A form of care that is also a political act
Ethnopsychiatry is, in this sense, a political act. It rejects the universalist idea that there is only one way to be healthy or ill. Every culture creates its own order of the world, and within that order it defines what is balance and what is dysfunction. Working in an ethnopsychiatric way means accepting that there are many ways to suffer, and therefore many ways to heal. This does not mean that everything becomes relative. It means adopting an ethics of complexity, where different truths live together and question each other. Of course, there are risks on the opposite side as well: reducing therapy to pure cultural logic and forgetting the freedom of the individual. Cultural explanations have an important role, but they must not become a cage. Mature ethnopsychiatry, therefore, moves along a delicate balance: welcoming representations without turning them into fetishes, listening to stories without judging them, building bridges without erasing differences.
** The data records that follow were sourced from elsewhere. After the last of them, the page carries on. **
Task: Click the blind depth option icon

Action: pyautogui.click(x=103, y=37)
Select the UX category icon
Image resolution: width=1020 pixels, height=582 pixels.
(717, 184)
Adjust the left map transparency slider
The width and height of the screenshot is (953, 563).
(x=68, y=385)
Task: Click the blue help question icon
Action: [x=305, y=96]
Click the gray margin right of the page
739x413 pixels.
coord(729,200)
Every therapeutic act is also a linguistic act. Translating the symptoms, dreams, and fears of someone from another culture is not jsut a communication challenge – it lies at the centre of ethnopsychiatry. In the migration context, the cultural mediator has a central role. They are not only a translator between languages, but an interpreter of worlds that cannot be translated.
In the end, ethnopsychiatry revolves around a powerful metaphor: interpretation. To heal means to interpret: languages, cultures, ways of thinking and feeling. But every interpretation leaves a shadow, a part that cannot be fully expressed. This is where the possibility of care is born: in the trust that meaning can appear even when words are not enough. What ethnopsychiatry teaches us is that health is never universal. Every form of care is a cultural form of love, attention, and recognition. In the age of large migrations, remembering this is not only an intellectual exercise, but an ethical imperative.
Bibliography
- Simona Taliani (2019). Il tempo della disobbedienza. Per un’antropologia della parentela nella migrazione. Ombre Corte.
- Marie Rose Moro (2002). Genitori in esilio. Psicopatologia e migrazioni. Raffaello Cortina.
- Kleinman, A. (1988). Patients and Healers in the Context of Culture: An Exploration of the Borderland Between Anthropology, Medicine, and Psychiatry. University of California Press.